FAQs About Wisdom Tooth Removal

Why do wisdom teeth need to be removed?

Wisdom teeth are often removed because they can cause problems as they develop and crowd other teeth, potentially leading to pain, infections, and other dental issues. Sometimes they are impacted or misaligned, which can affect your oral health negatively.

How do I know if my wisdom teeth need to be removed?

Typical signs include pain at the back of the mouth, repeated infection of soft tissue behind the lower last molar, cysts, tumors, damage to adjacent teeth, and gum disease. Your dentist will typically recommend removal after an examination and X-rays.

What should I eat after my wisdom teeth are removed?

For the first few days after surgery, it’s best to stick to soft and liquid foods that don’t require much chewing, such as yogurt, smoothies, soups, and mashed potatoes. Gradually reintroduce solid foods as your healing progresses and it becomes comfortable to chew.

How long does the recovery take?

Most people can resume normal activities within a few days, but the surgical site itself may take a few weeks to fully heal. The intensity and duration of pain and swelling vary, but improvements are typically noticeable within a week.

What are dry sockets and how can I prevent them?

Dry sockets occur when the blood clot at the site of the tooth extraction fails to develop, or it dislodges or dissolves before the wound has healed. To prevent this painful condition, avoid smoking, spitting, or using a straw during the initial days of recovery as these actions can disturb the clot.

Will I be put to sleep for the procedure?

The type of anesthesia used during wisdom teeth removal depends on the complexity of the procedure and your comfort level. Options range from local anesthesia, which numbs the area, to general anesthesia, where you are completely asleep. Discuss the best option with your dentist or oral surgeon based on your medical history and the specifics of your case.

Can I drive myself home after the procedure?

No, if you receive sedation or general anesthesia, you will need someone to drive you home.

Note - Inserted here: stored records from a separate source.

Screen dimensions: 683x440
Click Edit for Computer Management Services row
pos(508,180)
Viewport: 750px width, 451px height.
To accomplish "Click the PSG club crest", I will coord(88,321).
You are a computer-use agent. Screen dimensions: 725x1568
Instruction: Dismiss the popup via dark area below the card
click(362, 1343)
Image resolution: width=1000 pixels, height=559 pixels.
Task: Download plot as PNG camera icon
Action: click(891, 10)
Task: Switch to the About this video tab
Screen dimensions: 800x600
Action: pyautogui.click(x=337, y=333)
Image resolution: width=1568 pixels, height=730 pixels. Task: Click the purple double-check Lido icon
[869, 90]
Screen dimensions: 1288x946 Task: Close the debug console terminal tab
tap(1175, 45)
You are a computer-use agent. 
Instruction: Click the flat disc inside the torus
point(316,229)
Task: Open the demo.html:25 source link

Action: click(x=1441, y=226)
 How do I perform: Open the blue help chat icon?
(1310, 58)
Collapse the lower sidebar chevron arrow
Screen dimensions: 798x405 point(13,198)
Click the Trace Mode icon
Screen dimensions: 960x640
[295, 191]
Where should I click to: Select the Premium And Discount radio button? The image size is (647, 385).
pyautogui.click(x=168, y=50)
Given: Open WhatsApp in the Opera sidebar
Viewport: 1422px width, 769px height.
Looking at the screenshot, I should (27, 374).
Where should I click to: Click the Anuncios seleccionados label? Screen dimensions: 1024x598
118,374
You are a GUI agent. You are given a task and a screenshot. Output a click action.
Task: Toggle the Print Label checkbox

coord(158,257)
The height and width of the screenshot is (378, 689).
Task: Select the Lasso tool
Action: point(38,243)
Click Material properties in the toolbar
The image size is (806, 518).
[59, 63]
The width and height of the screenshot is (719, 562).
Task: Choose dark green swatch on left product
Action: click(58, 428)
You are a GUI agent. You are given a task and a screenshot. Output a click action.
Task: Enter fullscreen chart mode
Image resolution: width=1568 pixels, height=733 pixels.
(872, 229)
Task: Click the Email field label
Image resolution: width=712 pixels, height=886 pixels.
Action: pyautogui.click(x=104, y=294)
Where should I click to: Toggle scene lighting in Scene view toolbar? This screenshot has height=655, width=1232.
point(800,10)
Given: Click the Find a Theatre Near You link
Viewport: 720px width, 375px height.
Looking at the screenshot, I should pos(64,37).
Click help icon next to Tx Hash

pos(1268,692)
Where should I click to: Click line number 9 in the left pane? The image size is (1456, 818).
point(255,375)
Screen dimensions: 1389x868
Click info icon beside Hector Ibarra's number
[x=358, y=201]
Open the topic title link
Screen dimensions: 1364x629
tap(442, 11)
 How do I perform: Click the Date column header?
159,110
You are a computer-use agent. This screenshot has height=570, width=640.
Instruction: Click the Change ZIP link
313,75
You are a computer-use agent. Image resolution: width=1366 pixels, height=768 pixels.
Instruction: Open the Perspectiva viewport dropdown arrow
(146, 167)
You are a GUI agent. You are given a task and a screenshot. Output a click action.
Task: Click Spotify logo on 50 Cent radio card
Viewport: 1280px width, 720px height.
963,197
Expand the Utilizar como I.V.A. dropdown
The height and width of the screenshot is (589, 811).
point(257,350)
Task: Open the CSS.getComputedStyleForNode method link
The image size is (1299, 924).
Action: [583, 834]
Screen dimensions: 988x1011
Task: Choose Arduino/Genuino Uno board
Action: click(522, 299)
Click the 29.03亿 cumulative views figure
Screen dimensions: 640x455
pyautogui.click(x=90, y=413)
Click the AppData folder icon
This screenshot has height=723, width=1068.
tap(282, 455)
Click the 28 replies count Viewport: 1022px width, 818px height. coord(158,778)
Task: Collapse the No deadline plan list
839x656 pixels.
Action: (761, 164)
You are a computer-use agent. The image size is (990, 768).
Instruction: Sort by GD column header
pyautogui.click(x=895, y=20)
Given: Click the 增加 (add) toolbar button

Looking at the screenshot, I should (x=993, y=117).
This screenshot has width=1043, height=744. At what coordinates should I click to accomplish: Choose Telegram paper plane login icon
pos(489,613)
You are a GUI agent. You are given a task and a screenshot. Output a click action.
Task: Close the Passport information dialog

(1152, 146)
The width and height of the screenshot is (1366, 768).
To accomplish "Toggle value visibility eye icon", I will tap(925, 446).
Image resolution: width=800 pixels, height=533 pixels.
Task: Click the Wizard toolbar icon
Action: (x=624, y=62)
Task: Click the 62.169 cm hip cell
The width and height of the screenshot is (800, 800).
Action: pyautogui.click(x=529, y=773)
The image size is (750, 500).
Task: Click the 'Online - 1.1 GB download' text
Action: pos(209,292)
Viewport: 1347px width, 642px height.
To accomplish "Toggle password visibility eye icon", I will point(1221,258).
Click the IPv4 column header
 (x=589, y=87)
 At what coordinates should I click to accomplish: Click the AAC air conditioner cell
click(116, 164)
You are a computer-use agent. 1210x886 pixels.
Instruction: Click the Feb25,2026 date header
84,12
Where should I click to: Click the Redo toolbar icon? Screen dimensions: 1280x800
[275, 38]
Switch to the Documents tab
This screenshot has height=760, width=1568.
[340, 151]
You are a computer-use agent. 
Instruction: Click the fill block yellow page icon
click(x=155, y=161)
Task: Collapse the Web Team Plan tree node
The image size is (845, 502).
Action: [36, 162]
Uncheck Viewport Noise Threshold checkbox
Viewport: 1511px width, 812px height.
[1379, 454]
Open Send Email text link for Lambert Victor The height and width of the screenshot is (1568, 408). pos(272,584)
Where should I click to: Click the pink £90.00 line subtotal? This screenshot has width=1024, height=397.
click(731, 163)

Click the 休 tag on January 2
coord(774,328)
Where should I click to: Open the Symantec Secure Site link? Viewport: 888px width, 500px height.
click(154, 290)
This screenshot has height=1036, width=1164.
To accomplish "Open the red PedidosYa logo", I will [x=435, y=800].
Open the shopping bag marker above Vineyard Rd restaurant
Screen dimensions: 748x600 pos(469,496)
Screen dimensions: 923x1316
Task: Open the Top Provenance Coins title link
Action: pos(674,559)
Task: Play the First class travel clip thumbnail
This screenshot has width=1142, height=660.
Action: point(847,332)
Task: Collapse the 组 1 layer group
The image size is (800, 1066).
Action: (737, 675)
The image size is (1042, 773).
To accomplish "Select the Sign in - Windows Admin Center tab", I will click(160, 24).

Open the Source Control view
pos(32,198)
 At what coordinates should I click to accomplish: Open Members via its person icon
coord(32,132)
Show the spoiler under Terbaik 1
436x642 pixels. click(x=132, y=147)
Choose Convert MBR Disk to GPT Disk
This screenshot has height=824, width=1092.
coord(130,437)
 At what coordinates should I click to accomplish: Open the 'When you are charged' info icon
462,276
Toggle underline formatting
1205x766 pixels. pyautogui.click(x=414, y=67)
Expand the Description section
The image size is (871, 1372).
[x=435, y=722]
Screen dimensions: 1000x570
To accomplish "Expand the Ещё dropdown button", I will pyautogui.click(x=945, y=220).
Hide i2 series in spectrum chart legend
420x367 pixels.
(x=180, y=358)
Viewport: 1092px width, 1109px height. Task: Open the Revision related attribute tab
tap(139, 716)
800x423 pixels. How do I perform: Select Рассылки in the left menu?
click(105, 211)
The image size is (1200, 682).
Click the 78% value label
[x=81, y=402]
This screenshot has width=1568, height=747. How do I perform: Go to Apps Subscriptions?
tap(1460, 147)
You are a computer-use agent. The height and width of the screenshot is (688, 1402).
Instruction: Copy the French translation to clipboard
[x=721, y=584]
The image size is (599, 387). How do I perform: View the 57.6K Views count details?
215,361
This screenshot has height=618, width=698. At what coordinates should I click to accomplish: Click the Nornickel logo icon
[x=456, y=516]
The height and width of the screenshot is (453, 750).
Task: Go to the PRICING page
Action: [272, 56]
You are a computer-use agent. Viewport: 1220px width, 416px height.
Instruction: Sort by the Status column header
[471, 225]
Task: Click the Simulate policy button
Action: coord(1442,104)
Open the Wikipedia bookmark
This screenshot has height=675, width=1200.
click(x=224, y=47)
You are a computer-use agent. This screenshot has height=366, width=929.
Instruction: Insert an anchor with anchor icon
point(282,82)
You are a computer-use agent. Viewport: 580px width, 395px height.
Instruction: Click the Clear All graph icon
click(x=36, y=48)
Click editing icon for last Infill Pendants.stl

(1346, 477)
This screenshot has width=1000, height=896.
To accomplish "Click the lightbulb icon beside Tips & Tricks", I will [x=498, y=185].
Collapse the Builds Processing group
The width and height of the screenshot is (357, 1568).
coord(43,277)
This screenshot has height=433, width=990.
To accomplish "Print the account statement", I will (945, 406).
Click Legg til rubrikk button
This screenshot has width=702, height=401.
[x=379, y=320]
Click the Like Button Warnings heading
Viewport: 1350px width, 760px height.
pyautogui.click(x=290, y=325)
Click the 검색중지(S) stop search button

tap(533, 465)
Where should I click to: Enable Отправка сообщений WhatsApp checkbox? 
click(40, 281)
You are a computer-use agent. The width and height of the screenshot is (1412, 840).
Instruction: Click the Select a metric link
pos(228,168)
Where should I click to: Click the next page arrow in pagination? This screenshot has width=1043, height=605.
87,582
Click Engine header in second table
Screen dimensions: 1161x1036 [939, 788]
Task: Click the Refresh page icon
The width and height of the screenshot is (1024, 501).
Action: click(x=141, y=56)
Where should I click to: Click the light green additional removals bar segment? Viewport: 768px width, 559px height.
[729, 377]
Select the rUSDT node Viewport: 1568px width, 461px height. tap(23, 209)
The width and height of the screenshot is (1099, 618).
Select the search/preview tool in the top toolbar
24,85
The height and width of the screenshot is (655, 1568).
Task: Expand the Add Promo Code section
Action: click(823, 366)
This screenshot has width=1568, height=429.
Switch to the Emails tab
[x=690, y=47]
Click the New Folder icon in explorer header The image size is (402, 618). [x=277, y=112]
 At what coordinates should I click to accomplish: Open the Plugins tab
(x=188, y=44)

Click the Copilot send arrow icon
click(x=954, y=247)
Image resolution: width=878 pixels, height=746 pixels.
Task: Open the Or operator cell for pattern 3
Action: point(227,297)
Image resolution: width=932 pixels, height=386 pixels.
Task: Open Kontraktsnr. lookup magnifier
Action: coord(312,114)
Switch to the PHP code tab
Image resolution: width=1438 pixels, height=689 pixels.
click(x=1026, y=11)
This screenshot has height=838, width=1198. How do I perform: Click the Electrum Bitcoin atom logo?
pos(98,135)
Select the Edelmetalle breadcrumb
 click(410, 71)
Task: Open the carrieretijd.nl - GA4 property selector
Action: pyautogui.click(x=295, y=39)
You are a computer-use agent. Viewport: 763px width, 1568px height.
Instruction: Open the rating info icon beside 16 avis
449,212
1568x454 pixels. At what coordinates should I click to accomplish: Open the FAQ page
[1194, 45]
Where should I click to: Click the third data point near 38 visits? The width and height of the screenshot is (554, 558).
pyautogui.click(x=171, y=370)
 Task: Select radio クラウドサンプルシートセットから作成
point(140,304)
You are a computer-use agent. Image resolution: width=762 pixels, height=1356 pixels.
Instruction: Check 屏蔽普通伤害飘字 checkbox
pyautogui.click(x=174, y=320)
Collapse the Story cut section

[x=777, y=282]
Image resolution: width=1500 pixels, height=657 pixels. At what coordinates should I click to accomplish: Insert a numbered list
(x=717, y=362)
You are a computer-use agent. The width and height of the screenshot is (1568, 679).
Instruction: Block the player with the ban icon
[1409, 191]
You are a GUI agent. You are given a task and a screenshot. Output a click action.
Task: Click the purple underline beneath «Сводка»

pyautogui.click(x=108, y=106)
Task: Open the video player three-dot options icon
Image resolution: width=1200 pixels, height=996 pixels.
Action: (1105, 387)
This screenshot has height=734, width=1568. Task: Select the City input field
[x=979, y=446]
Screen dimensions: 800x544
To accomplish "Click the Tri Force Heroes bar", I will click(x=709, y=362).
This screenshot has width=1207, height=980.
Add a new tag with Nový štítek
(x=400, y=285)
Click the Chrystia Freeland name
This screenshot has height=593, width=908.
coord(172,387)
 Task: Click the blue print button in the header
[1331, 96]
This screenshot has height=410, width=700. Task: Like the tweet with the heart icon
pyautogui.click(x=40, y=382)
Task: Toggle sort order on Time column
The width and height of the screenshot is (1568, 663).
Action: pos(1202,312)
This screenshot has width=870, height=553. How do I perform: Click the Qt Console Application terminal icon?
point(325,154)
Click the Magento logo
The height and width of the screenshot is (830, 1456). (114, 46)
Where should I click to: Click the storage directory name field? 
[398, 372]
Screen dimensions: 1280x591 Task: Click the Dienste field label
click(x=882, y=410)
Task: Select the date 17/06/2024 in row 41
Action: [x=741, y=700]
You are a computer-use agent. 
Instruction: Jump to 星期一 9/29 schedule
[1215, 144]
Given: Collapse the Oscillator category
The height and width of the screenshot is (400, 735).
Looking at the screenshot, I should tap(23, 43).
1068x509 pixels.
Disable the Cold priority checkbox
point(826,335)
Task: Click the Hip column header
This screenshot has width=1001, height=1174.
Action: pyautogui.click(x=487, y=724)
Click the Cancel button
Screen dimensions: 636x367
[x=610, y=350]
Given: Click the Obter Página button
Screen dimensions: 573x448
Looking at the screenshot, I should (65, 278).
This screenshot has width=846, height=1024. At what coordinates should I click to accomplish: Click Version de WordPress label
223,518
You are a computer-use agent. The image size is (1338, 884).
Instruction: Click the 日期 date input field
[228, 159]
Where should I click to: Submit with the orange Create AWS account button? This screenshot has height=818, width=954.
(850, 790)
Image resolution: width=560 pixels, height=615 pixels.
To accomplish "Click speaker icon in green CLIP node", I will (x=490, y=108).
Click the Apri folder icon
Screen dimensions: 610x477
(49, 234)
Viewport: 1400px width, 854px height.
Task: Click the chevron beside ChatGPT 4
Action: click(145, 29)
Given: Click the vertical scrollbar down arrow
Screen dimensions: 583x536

These forms of anesthesia can impair your judgment and reflexes, making it unsafe to drive.

What should I do if I experience complications?

Contact your dentist or oral surgeon if you experience severe pain, excessive bleeding, signs of infection, or other unusual symptoms. It’s important to follow up as recommended to ensure proper healing and manage any complications.

This FAQ section provides quick and accessible answers to common concerns about wisdom teeth removal, helping patients feel more prepared and informed about the procedure. If there’s a specific question not covered here or further details needed, feel free to add more questions or adjust the existing ones.